De los grandes inventos y descubrimientos de las últimas décadas (y sin ignorar el impacto con el que antes de una década nos sacudirá la ingeniería genética) , ni la radiotelevisión, ni la energía nuclear, ni la conquista del espacio, ni los ordenadores... quizás ninguno ha ejercido un papel tan decisivo en la evolución (y a veces revolución) de nuestra sociedad como Internet.
La red Internet, con el apoyo de los ordenadores y de la telefonía convencional y móvil, supone que en cualquier momento y en cualquier lugar (en casa, en el centro de trabajo, en el cibercafé, desde el teléfono WAP...), podemos acceder a la información que necesitemos (sea sonora, icónica o textual), difundir datos a todo el mundo y comunicarnos e interactuar con cualquier persona, institución o entorno (real o virtual). Además, permite que todos podamos producir y distribuir conocimientos, y nos proporciona un nuevo entorno de interrelación social.
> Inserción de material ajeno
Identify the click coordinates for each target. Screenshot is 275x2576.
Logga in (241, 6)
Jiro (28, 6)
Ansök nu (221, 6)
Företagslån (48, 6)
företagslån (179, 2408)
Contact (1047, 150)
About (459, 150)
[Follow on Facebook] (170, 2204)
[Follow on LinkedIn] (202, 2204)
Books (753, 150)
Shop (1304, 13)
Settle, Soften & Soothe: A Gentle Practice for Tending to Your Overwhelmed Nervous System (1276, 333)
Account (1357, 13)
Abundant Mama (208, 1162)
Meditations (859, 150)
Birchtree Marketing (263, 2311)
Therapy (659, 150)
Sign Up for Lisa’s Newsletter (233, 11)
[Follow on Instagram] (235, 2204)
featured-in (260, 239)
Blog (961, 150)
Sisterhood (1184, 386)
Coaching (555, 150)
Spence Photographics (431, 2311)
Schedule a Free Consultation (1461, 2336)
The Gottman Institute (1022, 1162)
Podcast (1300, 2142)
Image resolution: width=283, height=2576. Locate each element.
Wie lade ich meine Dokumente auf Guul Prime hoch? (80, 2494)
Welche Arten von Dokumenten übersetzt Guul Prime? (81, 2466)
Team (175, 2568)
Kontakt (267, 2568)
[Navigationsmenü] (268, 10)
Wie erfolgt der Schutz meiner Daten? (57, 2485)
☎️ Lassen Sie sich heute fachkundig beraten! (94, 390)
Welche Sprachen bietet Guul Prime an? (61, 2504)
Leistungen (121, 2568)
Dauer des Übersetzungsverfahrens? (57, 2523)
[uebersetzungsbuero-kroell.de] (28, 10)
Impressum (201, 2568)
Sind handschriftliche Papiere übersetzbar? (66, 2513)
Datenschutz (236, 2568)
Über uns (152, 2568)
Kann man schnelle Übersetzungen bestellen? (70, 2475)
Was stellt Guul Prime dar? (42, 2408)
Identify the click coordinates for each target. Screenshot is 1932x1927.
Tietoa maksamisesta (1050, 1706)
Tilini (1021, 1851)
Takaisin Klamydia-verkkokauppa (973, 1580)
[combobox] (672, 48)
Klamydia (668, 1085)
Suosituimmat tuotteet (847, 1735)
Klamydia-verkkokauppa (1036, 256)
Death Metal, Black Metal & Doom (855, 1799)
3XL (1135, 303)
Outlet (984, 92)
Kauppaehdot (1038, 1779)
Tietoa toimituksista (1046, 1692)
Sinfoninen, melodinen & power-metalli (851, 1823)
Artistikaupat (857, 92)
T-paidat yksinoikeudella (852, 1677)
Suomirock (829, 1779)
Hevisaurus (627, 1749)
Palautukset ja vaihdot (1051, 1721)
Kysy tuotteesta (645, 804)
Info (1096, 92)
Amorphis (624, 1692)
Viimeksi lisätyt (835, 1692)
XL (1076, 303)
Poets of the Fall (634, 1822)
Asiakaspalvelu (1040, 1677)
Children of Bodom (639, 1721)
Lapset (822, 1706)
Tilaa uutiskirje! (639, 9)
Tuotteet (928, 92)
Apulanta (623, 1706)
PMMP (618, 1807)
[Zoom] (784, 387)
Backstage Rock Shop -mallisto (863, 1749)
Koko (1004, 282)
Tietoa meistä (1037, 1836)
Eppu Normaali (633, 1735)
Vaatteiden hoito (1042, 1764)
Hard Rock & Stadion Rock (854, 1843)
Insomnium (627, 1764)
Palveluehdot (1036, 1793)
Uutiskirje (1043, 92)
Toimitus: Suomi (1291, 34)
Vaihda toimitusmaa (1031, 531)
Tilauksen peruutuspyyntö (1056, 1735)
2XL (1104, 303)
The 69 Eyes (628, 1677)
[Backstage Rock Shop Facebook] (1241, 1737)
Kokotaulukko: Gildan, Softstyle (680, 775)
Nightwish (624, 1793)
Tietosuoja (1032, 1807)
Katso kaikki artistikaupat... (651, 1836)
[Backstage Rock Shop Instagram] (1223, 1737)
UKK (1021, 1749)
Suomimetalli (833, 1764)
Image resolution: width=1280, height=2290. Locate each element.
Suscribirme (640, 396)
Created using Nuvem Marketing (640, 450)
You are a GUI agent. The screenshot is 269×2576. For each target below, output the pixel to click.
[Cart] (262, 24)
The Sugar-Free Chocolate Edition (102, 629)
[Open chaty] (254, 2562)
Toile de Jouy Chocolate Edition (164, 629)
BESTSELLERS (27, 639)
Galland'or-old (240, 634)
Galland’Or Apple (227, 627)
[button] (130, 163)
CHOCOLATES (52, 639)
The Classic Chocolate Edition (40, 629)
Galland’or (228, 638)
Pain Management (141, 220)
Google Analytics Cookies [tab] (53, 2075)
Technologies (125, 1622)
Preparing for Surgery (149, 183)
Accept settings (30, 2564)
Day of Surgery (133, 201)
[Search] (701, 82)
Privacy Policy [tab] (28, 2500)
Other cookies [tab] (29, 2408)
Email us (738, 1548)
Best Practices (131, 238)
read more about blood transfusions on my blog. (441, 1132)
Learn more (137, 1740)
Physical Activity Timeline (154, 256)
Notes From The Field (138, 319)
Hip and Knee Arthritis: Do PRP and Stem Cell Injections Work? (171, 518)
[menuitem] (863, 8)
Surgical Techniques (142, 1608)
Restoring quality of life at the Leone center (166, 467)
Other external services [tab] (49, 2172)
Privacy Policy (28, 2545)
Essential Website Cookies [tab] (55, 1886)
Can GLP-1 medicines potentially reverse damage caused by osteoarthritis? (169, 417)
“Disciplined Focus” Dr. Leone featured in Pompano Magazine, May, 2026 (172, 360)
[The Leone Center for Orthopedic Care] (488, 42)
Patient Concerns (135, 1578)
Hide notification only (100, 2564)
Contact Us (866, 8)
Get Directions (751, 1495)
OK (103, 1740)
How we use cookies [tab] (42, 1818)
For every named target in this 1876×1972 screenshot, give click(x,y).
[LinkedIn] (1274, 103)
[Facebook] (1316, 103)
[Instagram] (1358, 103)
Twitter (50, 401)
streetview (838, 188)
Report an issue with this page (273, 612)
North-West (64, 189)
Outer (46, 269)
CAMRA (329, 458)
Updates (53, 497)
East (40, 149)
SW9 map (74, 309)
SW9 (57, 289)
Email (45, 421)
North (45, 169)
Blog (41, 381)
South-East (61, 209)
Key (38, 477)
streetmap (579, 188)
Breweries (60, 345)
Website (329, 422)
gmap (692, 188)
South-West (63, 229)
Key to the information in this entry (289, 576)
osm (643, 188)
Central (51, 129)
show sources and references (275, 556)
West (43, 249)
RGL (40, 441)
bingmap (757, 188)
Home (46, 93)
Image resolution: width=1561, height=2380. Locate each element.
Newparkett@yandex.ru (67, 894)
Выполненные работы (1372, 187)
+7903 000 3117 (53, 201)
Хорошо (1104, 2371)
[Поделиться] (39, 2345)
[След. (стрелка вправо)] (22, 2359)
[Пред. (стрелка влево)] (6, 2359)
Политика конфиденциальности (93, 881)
Para las empresas, sumergidas en el mar de la economía global, cada vez resulta más imprescindible utilizar este canal de comunicación, publicidad y comercio, a través del cual se relacionan, se informan, dan a conocer sus productos y servicios, negocian, invierten, venden... Por otra parte, en el ámbito personal y doméstico, poco a poco vamos descubriendo sus enormes posibilidades, especialmente como medio de relación, información, ocio y también formación: Internet nos puede proporcionar información y formación sobre cualquier tema, en todo momento y desde cualquier punto de la Red. Por cierto, Internet también ha motivado un replanteamiento de los derechos de autor. ¿hasta que punto podemos utilizar libremente la información que encontramos al navegar?
Todas estas funcionalidades de Internet, que están al alcance de cualquiera que disponga de un ordenador con módem, un teléfono WAP/UMTS o simplemente un televisor con webTV (adaptador que conecta el televisor a Internet a través del teléfono), van en detrimento de la utilización de otros instrumentos que hasta ahora permitían satisfacer las necesidades de comunicación e información de las personas, instituciones y empresas: el teléfono convencional, el fax, la prensa ¡y hasta la mismísima televisión!, que ve reducida su audiencia porque sus antes incondicionales jóvenes ahora dedican buena parte de su tiempo libre a los teléfonos móviles, a los videojuegos y a Internet..., a pesar de que aún no tenemos una tarifa plana para estar siempre conectados Internet.